Primäre Antikörper gegen Pferde

Primäre Antikörper gegen Pferde

Anti-Pferd-Primärantikörper sind immunchemische Reagenzien, die für die spezifische Erkennung und Bindung von Zielantigenen in Proben equinen Ursprungs entwickelt wurden. Sie werden typischerweise durch Immunisierung von Wirtsspezies wie Ziege, Kaninchen oder Maus mit gereinigten Pferde-Immunglobulinen oder spezifischen equinen Proteinen hergestellt, gefolgt von einer Immunaffinitätschromatographie zur Isolierung von Antikörpern mit hoher Spezifität für Pferdeantigene.
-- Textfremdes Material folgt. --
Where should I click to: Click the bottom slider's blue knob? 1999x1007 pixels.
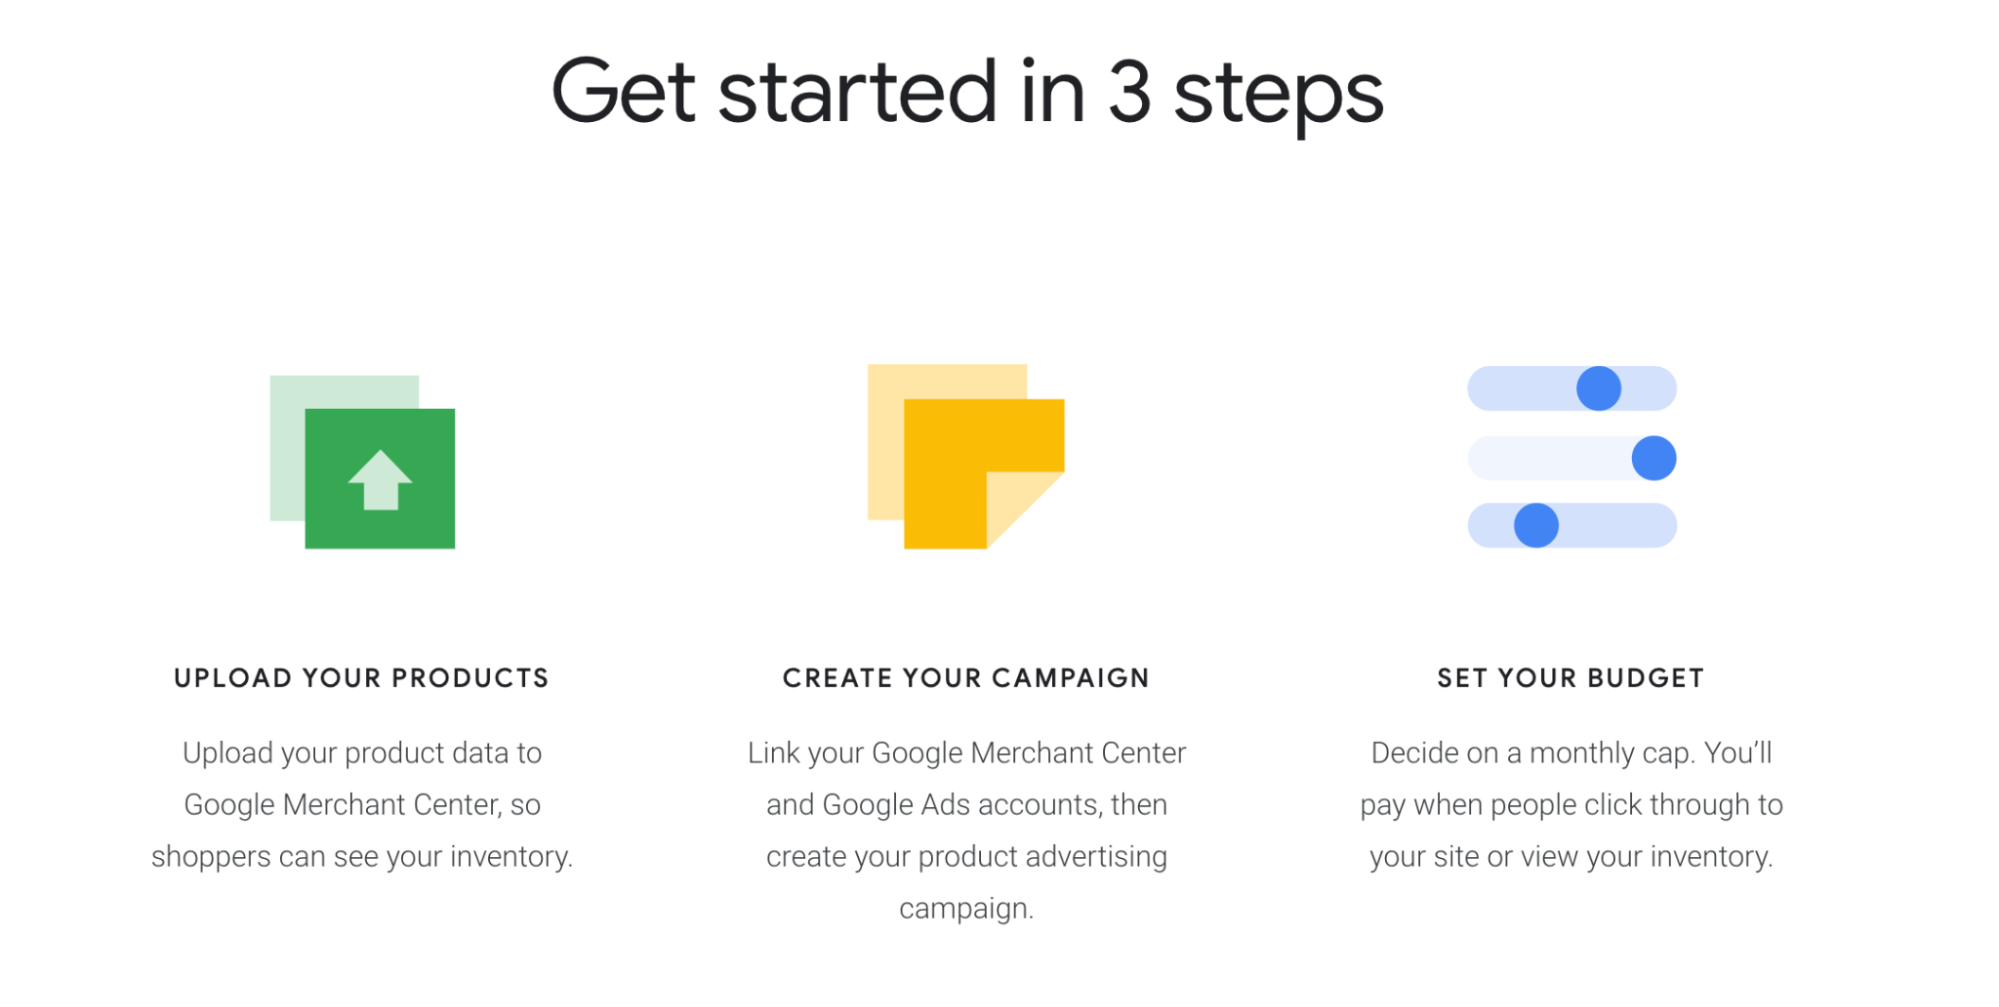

Je nach Produkt können diese Antikörper Immunglobulin-Schwere und -Leichte Ketten (H+L), spezifische Isotypen oder Subklassen oder Nicht-Immunglobulin-Proteine erkennen. Um unspezifische Bindung zu reduzieren, sind viele Präparate gegen Serumproteine anderer Spezies voradsorbiert oder kreuzadsorbiert. Anti-Pferd-Primärantikörper sind in unkonjugierter Form oder konjugiert an Enzyme, Fluorophore oder Biotin erhältlich und bieten so Flexibilität für eine Vielzahl von Nachweismethoden.

Anwendungen

Anti-Pferd-Primärantikörper werden weithin in immunologischen und molekularbiologischen Techniken zum Nachweis, zur Lokalisation und Charakterisierung equiner Antigene eingesetzt. In Western Blot, ELISA und Immunhistochemie ermöglichen sie eine empfindliche Analyse von Proteinen in Geweben, Serum und kultivierten Zellen. Sie sind auch wertvoll in Immunpräzipitationen und Pull-down-Assays zur Antigen-Anreicherung vor nachfolgenden Analysen. Weitere Anwendungen umfassen Durchflusszytometrie, Neutralisationsassays und Studien zur Impfstoffentwicklung. Da die optimale Antikörperleistung von den experimentellen Bedingungen abhängt, sollten geeignete Verdünnungen für jede Anwendung empirisch bestimmt werden. Diese Reagenzien sind ausschließlich für Forschungszwecke bestimmt und nicht für diagnostische Verfahren konzipiert.